Jahr | Exportwert | Veränderung |
---|---|---|
2023*) | 6.838 | 6,1 |
2022 | 7.040 | 20,8 |
2021 | 5.826 | 15,1 |
2020 | 5.063 | 0,2 |
2019 | 5.051 | 0,8 |
Neben Angola verbindet Portugal auch mit Mosambik sowie Brasilien und einigen kleineren Ländern die gemeinsame Sprache. Damit besteht die Chance, eine wesentlich größere Zielgruppe als auf dem inländischen Markt anzusprechen. Den 10 Millionen Einwohnern in Portugal stehen 28 Mal so viele alleine in Brasilien, Angola und Mosambik gegenüber. Im Jahr 2023 entwickelten sich zum Beispiel die portugiesischen Exporte von Wein nach Angola sehr dynamisch.
Lebensmittel werden in Portugal vor allem in Super- und Hypermärkten gekauft
In Portugal liegt der Anteil der Super- und Hypermärkte an den Lebensmittelumsätzen bei etwa 75 Prozent. Der Rest entfällt auf Fleischereien, Bäckereien und Fischgeschäfte. Verglichen mit anderen EU-Ländern ist der Einzelhandel in Portugal stark konzentriert. Zudem sind Hypermärkte besonders beliebt.
Führend auf dem Markt sind mehrere lokale, spanische, französische und deutsche Supermarktketten. Dazu zählen Sonae mit der Kette Continente und Jerónimo Martins mit Pingo Doce als lokale Schwergewichte. Aus Frankreich sind Auchan und Les Mousquetaires mit den Intermarché-Geschäften zu nennen. Das Nachbarland Spanien ist mit Mercadona und Dia (mit den Minipreço-Märkten) vertreten.
Aldi und Lidl aus Deutschland expandieren in Portugal. Das Beispiel Lidl zeigt die Bedeutung der Einzelhandelsketten für den Außenhandel. Lidl importiert Lebensmittel, exportiert aber auch aus Portugal heraus vor allem nach Deutschland, Spanien und Frankreich. Laut der Unternehmensberatung KPMG umfassten diese Ausfuhren 2022 rund 26.200 Tonnen Obst und Gemüse, 6,9 Millionen Liter Weine und Liköre sowie 22.600 Tonnen Gemüsekonserven und Hülsenfrüchte.

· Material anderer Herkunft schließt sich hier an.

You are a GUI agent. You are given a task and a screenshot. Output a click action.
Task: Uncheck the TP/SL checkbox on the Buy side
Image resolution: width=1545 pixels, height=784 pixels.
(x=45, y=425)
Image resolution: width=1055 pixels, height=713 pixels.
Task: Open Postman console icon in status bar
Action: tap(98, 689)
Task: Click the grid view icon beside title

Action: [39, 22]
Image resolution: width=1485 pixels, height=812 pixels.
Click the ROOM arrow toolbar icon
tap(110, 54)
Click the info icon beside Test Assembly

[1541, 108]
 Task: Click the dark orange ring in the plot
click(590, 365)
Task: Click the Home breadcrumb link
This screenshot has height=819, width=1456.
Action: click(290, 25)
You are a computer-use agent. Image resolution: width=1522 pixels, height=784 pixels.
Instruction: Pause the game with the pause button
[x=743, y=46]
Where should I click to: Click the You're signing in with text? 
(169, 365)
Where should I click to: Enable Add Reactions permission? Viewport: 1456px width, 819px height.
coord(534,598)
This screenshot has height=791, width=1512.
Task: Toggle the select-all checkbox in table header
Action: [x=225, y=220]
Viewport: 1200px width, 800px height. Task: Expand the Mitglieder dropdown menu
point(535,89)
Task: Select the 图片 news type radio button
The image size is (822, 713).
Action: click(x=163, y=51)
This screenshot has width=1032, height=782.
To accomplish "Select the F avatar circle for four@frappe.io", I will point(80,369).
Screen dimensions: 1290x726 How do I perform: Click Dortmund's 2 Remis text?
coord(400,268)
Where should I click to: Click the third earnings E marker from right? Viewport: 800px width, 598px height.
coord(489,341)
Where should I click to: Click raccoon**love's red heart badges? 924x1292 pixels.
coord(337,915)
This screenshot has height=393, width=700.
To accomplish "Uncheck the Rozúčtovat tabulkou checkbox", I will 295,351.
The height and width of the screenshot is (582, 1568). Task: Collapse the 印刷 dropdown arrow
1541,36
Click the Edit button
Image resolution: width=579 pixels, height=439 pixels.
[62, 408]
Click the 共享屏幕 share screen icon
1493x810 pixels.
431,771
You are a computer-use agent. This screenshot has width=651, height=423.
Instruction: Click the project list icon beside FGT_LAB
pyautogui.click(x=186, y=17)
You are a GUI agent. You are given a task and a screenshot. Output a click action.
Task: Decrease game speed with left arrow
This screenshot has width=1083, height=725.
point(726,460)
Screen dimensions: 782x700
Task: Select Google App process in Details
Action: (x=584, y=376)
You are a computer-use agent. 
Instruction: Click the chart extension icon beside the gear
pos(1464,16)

Geringe Einkommen, aber hoher Stellenwert von Lebensmitteln
Mit einem Durchschnittseinkommen von rund 21.600 Euro im Jahr 2022 haben viele portugiesische Haushalte nur wenig finanziellen Spielraum. Trotz dieser begrenzten Möglichkeiten hat für viele Menschen Essen und Trinken einen hohen Stellenwert. Portugiesische Haushalte gaben 2021 laut Food Drink Europe 27 Prozent ihres Budgets für Essen und Trinken aus. Damit lagen sie um 5,5 Prozentpunkte über dem EU-Durchschnitt.
Portugal Foods nennt den anhaltenden Kostendruck als eines der wichtigsten Themen auf Verbraucherseite. Zudem sind einfache und nahrhafte Lebensmittel gefragt. Auch Nachhaltigkeit hat hohe Prioritäten, doch fehlt bisweilen das Geld für teurere Produkte. Im weiteren Sinne trägt zur Nachhaltigkeit bei, dass aus Kostengründen weniger Nahrungsmittel weggeworfen werden. Portugal Foods sieht auch den Trend zu mehr Vielfalt an pflanzenbasierten Lebensmitteln mit Verbesserungen bei Geschmack und Textur.